**EXCERPTED TEXT:**
▽

There is nothing wrong with hating nature. It is less bad than being the sort of columnist who admonishes his readers to love nature. What is bad is to fear death so completely that one loses the nerve to contemplate it. Throwing a chicken bone into the sea is bad because it shows no feeling for the root of death, which is burial. Of course Kennedy might have muttered “Sorry, old man” as he tossed the bone. That is the difficulty with anecdotes. One cannot determine the nuance. I have the conceit that if I had been there I might have sensed whether Kennedy was genuinely rueful, oblivious to the fact, or acting like a dick, a house dick.
Some will now mutter: Can’t the man be left alone? Is he entitled to no private life? The answer is: none. He is a young man who has chosen to be president. He is now paying part of the price. I suspect he is ready to pay it.
Rare was the czar or king who did not have a witness in his chamber to sniff the passing of the state. Arthur Schlesinger?
The root of death is burial. I was never particularly fond of Joe DiMaggio. His legend left me cold. But I have respect for the way he chose to give Marilyn Monroe a small funeral. If she had never been a movie star, if she had been one of those small, attractive blondes who floats like spray over the Hollywood rocks, a little drink here, bit of a call girl there, bing, bam, bad marriage, nice pot, easy head, girlfriend, headshrinker, fuzz, dope, miscarriage and lowering night, if she had been no more than that, just a misty little blonde who hurt no one too much and went down inch by inch, inevitably, like a cocker spaniel in a quickbog, well then she would have ended in some small Hollywood parlor with fifteen friends invited.

△

**WORK REQUIRED:** Repeat word for word the passage about death and burial from "Some will now" up to and including "ready to pay it.". Draw only on the passage about death and burial.

**DATA BELOW:**

▽

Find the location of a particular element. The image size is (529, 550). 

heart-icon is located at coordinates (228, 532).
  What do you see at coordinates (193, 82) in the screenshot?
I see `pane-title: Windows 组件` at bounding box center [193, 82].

△

**RESPONSE TO THE EXERCISE:**
Some will now mutter: Can’t the man be left alone? Is he entitled to no private life? The answer is: none. He is a young man who has chosen to be president. He is now paying part of the price. I suspect he is ready to pay it.